Why the big differences? What may seem to be relatively minor to a patient can dramatically bump up costs. Spiropoulos, for example, said that the only abnormality in her situation was “a slight case of jaundice” in her baby that required only an extra doctor’s visit.
Aspenite Catherina Lemons ended up paying much more than she expected for the birth of her daughter in 2010, which included $26,000 worth of hospital bills. Though she too had a normal delivery, she was admitted to AVH one extra night (in advance of the birth) due to high blood pressure. Lemons’ unexpected costs were mainly items her insurance company wouldn’t cover; the biggest was having a separate deductible to meet for her baby, something she said wasn’t explained in advance.
C-section births are more than double the cost at valley hospitals — an average of $18,900 at AVH and $24,100 at Valley View.

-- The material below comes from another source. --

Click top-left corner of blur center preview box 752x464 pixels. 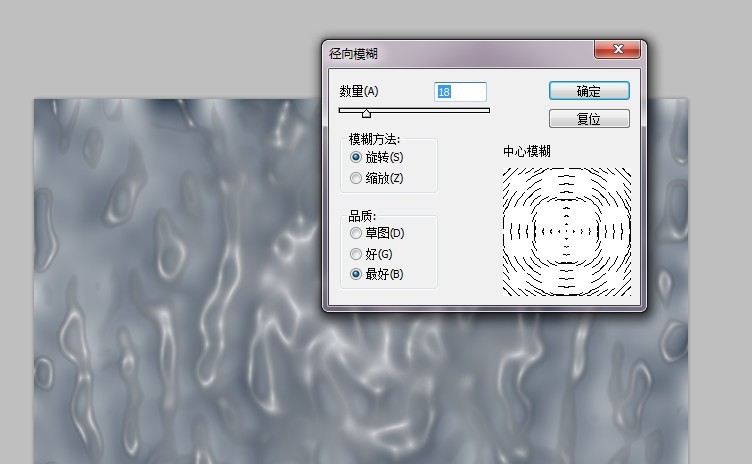(504, 168)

Local mom Misheel Chuluun, who had planned on a home birth at a cost of about $4,000, had an emergency C-section at Valley View to deliver her first son in 2010, and a planned C-section in 2012. With hospital bills of about $22,000 apiece, the total cost of the births of her two children was about $70,000.
If you think having a baby in Aspen is expensive, try San Francisco. Aspenite Carmen Busch had hospital costs of $60,000 for a normal delivery at California Pacific Medical Center, a nonprofit academic medical center that apparently boasts one of the best neonatal intensive care units in the country. That and other state-of-the-art technology and maternity services probably drives up the operating costs exponentially, Busch said.
In order to give a sense of what goes into hospital charges, below are the details of two final bills I received from AVH after the September 2010 natural birth of my daughter. Total charges for baby and mother were $8,567, which did not include $3,700 in prenatal care and delivery charges from the OB/GYN’s office, nor in-hospital pediatrician visits. By contrast, the natural home birth of my second child, in 2013, cost $4,880, which included all prenatal and postpartum care, as well as newborn wellness visits for up to two months. The itemized charges shown here simply highlight how much higher hospital costs are than the perceived value of the item or service.
• OB semi-private room (two nights): $2,576
• Pharmacy (over-the-counter painkiller): $11*
• Medical/surgical non-sterile supply: $366.44
• Medical/surgical supply/device sterile: $4.50
• Laboratory: $140
• Lab, hematology (blood test): $140
• Lab, urology: $25
• Labor room (based on time spent): $1,836
• Labor and delivery (nurses and other staff): $1,044
• Hospital visit process fee (charge for hospitalist, doctor who manages overall care): $330
• Newborn nursery, level IL $1,676**
• Pharmacy (saline solution): $30*
• Medical/surgical non-sterile supply: $131.79
• Laboratory (newborn screening panel and blood draw): $169
• Lab chemistry: $87
*While it was shocking to get charged $11 for a Tylenol and $30 for salt water, here’s how Valley View CFO Larry Dupper explains it: “If you buy aspirin from the store, it might cost one penny. But for every aspirin we give, we have to spend 15 minutes documenting, keep the records for two decades, do the billing and more. So it literally does cost that to give one aspirin.”
Aspen Valley Hospital CFO Terry Collins said that the $11 aspirin is only problematic from a public relations perspective. It’s a charge that he would like to eliminate from patients’ bills, but that would have to be absorbed somewhere else to cover costs.
**A nursery charge of over $800 per night is added to all newborns’ hospital bills, whether or not the newborn spends time there. Hospital officials explained that this is akin to reserving a hotel room — you may or may not end up using it but it costs the hotel staffing and other resources to keep it available for you.